Antes de sumirse en el blanco silencio del invierno, la naturaleza nos regala sus últimos frutos. Es el momento de uvas y granadas, hojarasca y membrillo. Decir «otoño» es decir «hidromiel» en los labios de un druida.
Comienza noviembre recordándonos que la vida no es eterna, que la muerte forma parte del truco y del trato y ninguno de nosotros escapará de ella: Omnia mors aequat. De esta certeza tenemos constancia desde que Manrique escribiera sus Coplas, también Shakespeare y el Arcipreste de Hita reflexionaron sobre su poder igualatorio que no respeta jerarquías. Por eso yo siempre les digo a familiares y amigos que las flores, los «te quiero» y todo lo bueno, mejor en vida. Existamos más allá de esta hora o seamos silencio definitivo, de nada nos sirve la espera.

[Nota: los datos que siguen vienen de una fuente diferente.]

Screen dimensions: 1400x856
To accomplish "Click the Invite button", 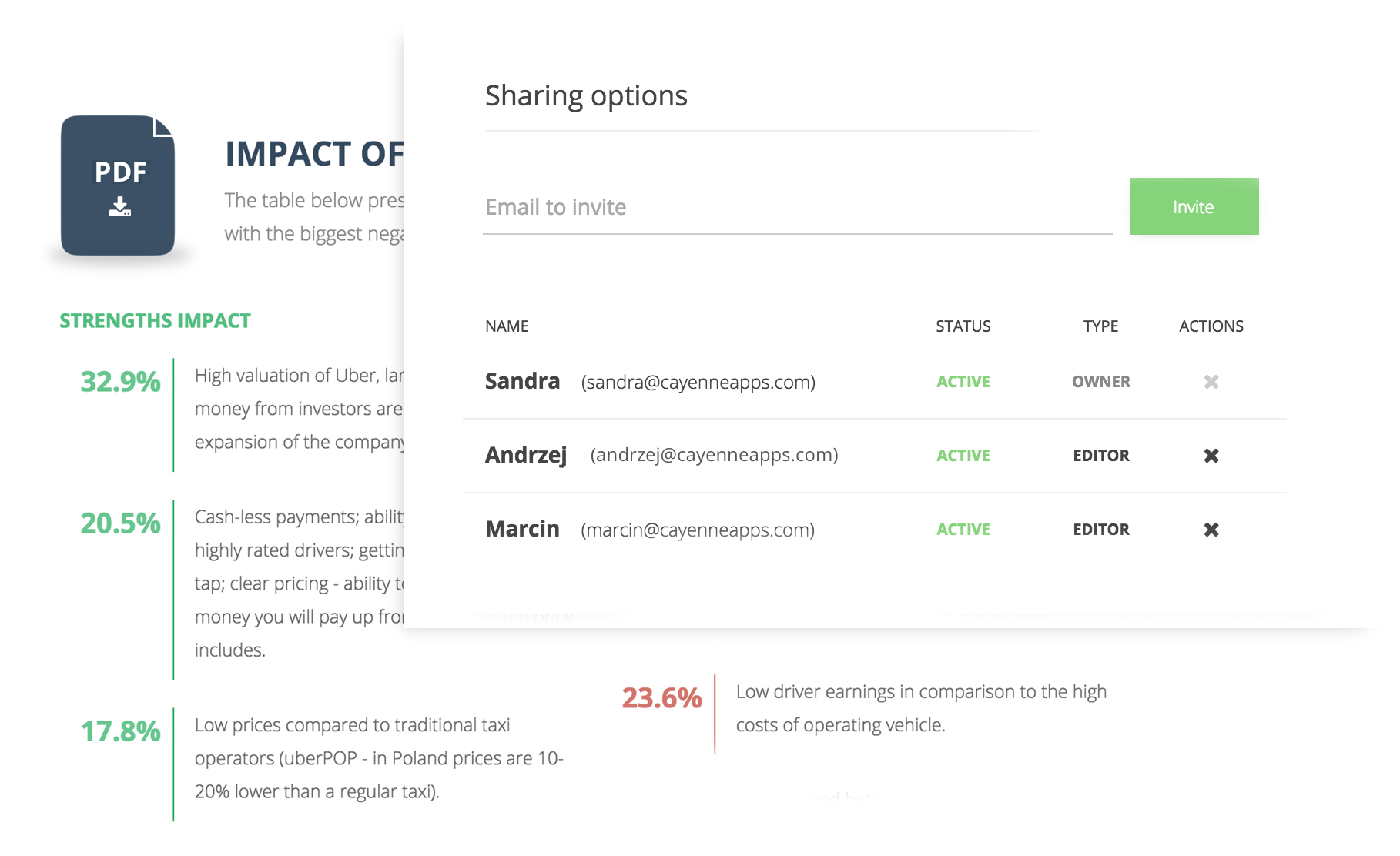I will tap(1193, 206).
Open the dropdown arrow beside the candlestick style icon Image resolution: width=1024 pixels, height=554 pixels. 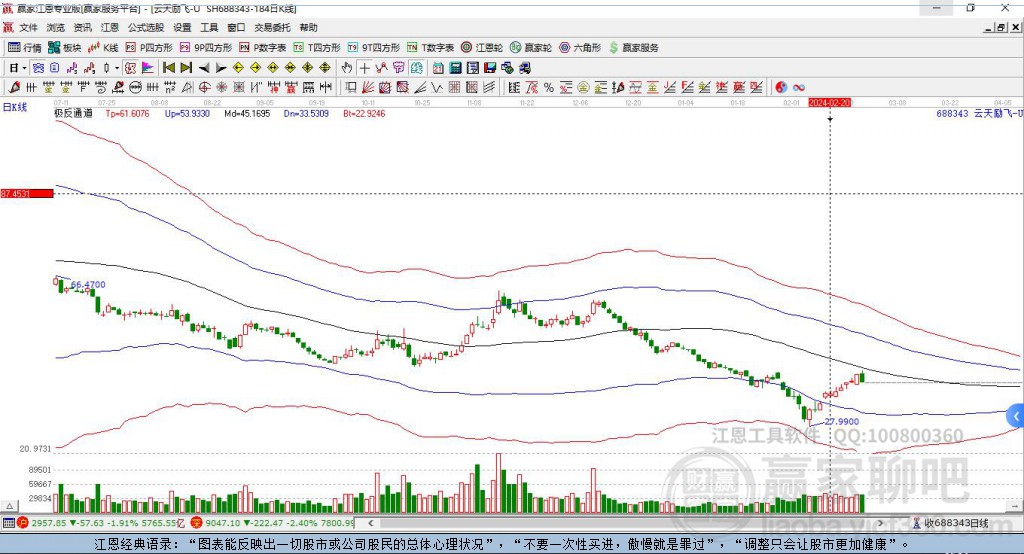pos(117,68)
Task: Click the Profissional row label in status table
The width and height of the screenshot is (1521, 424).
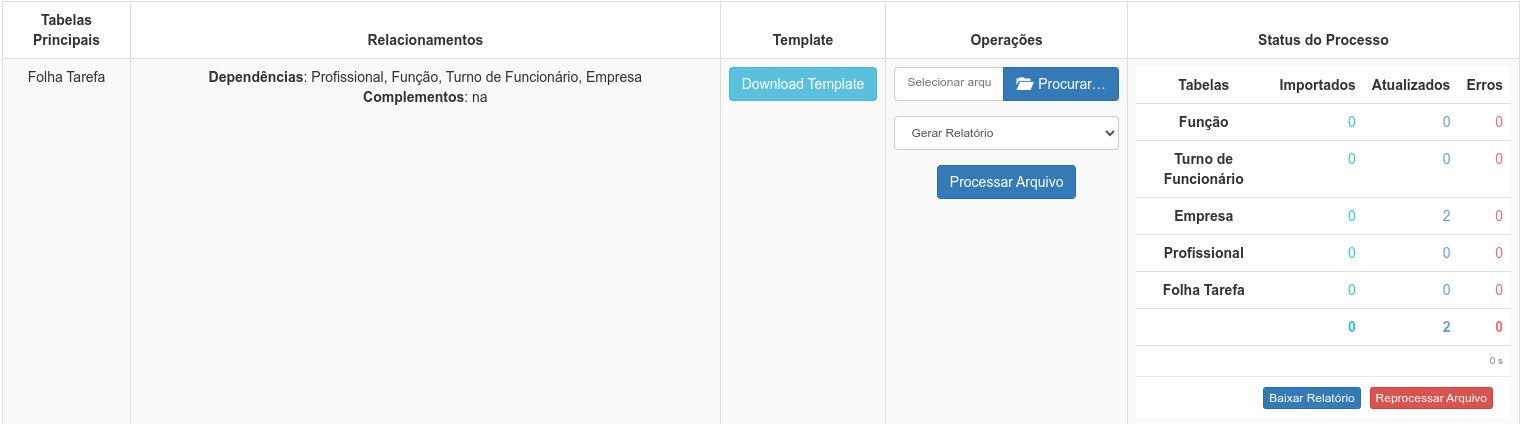Action: coord(1203,253)
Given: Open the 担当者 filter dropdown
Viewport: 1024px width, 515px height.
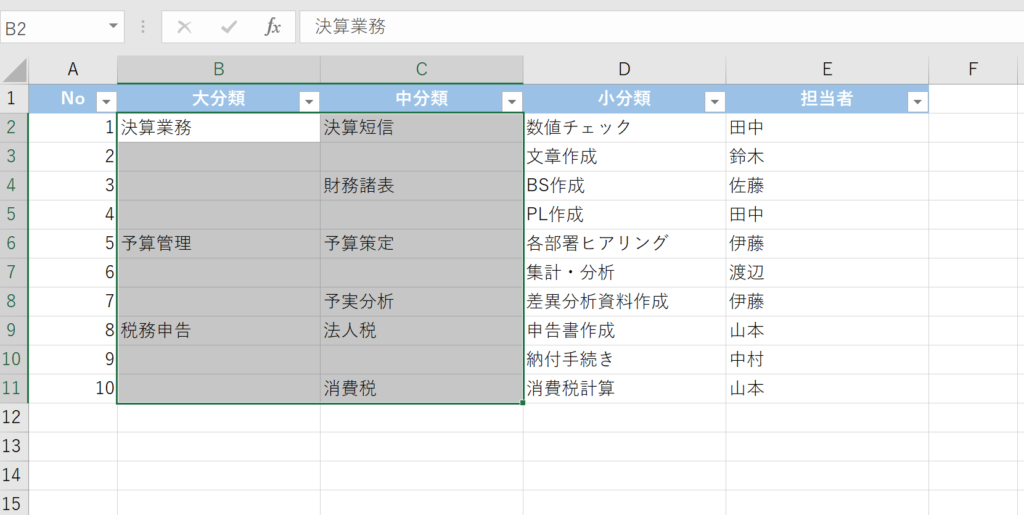Looking at the screenshot, I should point(917,101).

El presente es lo único que existe.
Halloween ha llegado para quedarse y convivir con la tradición cristiana de Todos los Santos. ¿Qué quieren que les diga? Ninguna de las dos me convence demasiado. La primera, de origen celta y ancestral, invoca esa especie de portal entre vivos y muertos que permitiría diluir la frontera entre ambos mundos, pero con el paso del tiempo y un buen trabajo de marketing, se ha reducido a una fiesta que ya no sabe ni lo que celebra, el caso es beber disfrazado de calavera o calabaza.
Por otro lado, nunca he entendido esa costumbre tan española de tener que acudir en masa al cementerio. No soy amiga de acercarme a ninguna tumba, pero cuando lo hago, elijo el silencio y el anonimato. Si voy a llorar por aquellos a los que amé y perdí, mejor sin testigos. ¿De verdad necesitamos que alguien nos diga cuándo debemos visitar a nuestros muertos? ¿Por qué nos dejamos mangonear tanto?
Bastante triste es noviembre, con su sempiterna lluvia, con su viento, con su frío, como para que me imponga usted la muerte desde el día 1. Los amantes de la vida aplazamos cita, mejor un chocolate, estimula la serotonina.